Cities are like greenhouses for plants. The more urbanization, the leaves sprout, the flowers bloom and the fruits bear fruit rather than in the field. Two different studies with millions of observations in cities in the US and Europe also show that the arrival of plant autumn is delayed in urban settings. The explanation is complex: the heat island effect is involved, but also pollution, reduced soil availability or artificial relationships between the species that form in the city.
One of the works uses 11.9 million observations of 250 plant species in almost 20,000 locations throughout Europe. The data, collected by the PEP725 Pan-European Phenology project, date back to 1981 and arrive until 2010. In addition to the average temperature, altitude and latitude of each location, researchers monitored the evolution of the city since then. To calculate the degree of urban change they used three variables and to create an urbanization index: changes in land cover, the degree of impermeability of the soil and a European map of settlements that reveals the percentage of constructed area.
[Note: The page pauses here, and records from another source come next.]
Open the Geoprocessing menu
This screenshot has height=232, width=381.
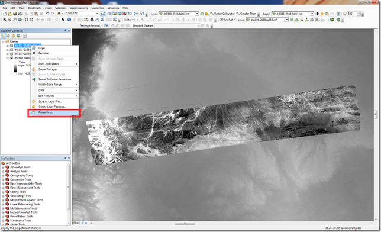coord(79,8)
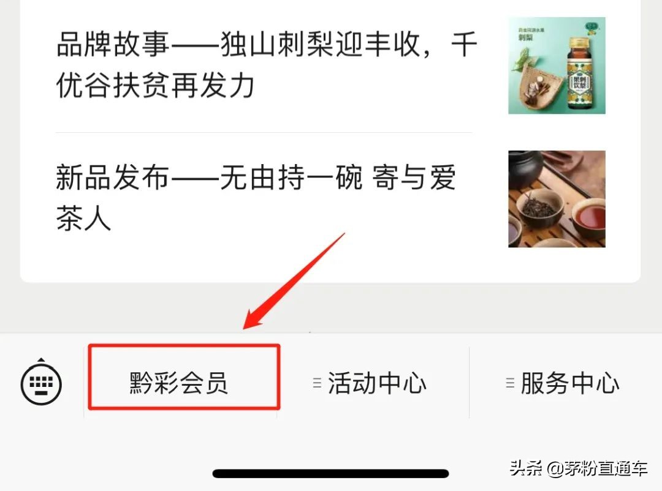Click the divider line between the two articles
This screenshot has height=491, width=662.
click(264, 132)
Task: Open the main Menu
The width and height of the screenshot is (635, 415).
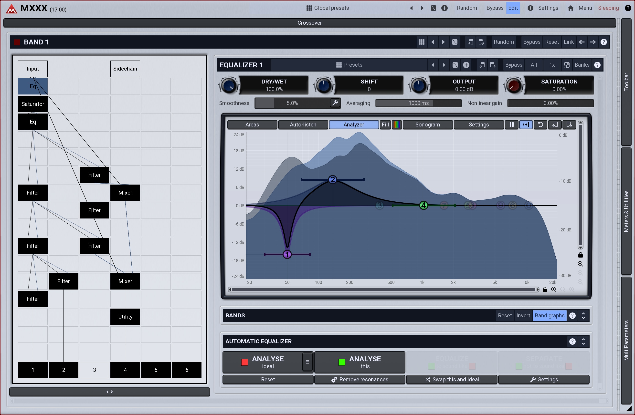Action: (x=585, y=8)
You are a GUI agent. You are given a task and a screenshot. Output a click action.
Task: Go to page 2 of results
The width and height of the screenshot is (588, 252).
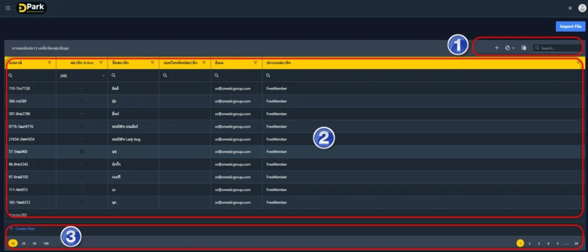[529, 244]
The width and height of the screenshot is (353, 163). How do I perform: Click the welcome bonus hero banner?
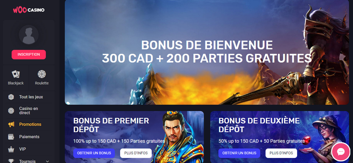coord(207,52)
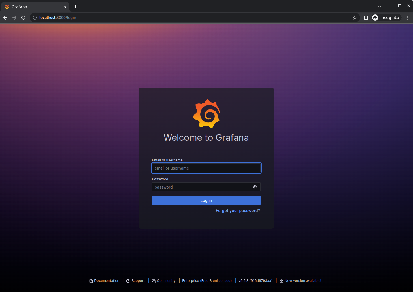413x292 pixels.
Task: Click the Log in button
Action: coord(206,200)
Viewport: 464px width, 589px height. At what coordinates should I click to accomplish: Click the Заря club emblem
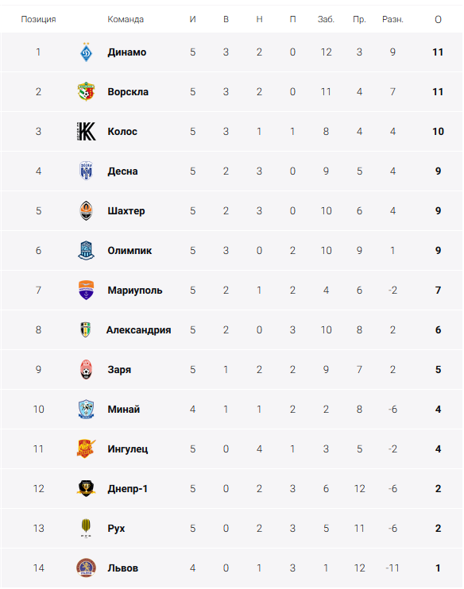pos(86,370)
All this information arises from Copernicus satellite observation program.
The study, published in Nature Ecology & Evolution shows that the increase in the degree of urbanization advances the appearance of leaves, flowers and fruits. For each fraction of change in the urbanization index, the phenology of the plants is advanced up to 2.8 days in spring and 2.7 days in autumn is delayed. The index starts from a zero value, which would be equivalent to a completely natural environment, and reaches 1, which would be the center of a big city. The advance is occurring in up to 95% of the observations while the delay in plant senescence, the fall of the leaves, is occurring in up to 80% of cases.
Population density is the main factor that explains the thermal differential of the city
"Phenology depends on several environmental factors, with temperature being the most important, but not always," replies in an email the head of the biometeorology group of the University of Innsbruck (Austria) and principal author of the study Georg Wohlfahrt. "We believe that the increase in temperature associated with the urban heat island advances the phenological phases of spring while, at the same time, this increase delays the autumn phases."
The phenomenon of urban heat island is what prevents snow from setting in the center of the cities and that they are cooked in summer. Although the topography of the city, its more or less vertical or horizontal design, the degree of transformed soil or the existence of green areas are involved in the formation of the urban thermal island. But the definitive element is the population density, which explains the temperature difference between the city and its surroundings.
"We see that a potential change in the degree of urbanization from 0 to 100% leads to a temperature increase of 1.4 °," says Wohlfahrt. And the thermal differential triggers the different processes of the plant. But from a threshold, the thermal sensitivity of plants does not grow linearly, so other factors are involved in the advancement of urban spring. Although it is not the focus of this work, the authors mention other variables that are beginning to be studied, such as air or light pollution that would also be altering the natural phenology of plants. Both are attributes of cities. Climate change, as the ultimate cause of the global rise in temperatures, would also have its role by exacerbating urban temperatures.
In the more urbanized environments the leaves sprout up to almost three days before and fall 2.7 days later
The prominent role of population density, as an indicator of the degree of urbanization, is also highlighted in a second work published in the same magazine but with data from the last decade. The research covers more than 22 million phenological observations of European and American cities of 160 plant species. The results show that in the most densely populated cities flowering has been advanced up to 2.8 days, a result similar to that of the previous study. In the case of the fall of the leaves, it is delayed even more, up to 4.3 days in the cities with the highest population concentration.
However, this work finds that the connection between urbanization and phenology is not always the same. Depending on the regional temperature, this connection will be as strong: in cities with colder environments, as would be the case in New York, trees sprout about nine days earlier than in non-urban environments but with the same temperature, Meanwhile, in Jacksonville In warm Florida, flowers are delayed until noon compared to rural surroundings.
"It's not what we expected," says in a note from the University of Florida the main author of this second investigation, Daijiang Li. And he adds: "We know that plants need a signal, a significant change in temperature, so that the leaves sprout. Perhaps in warmer regions, this signal has been erased."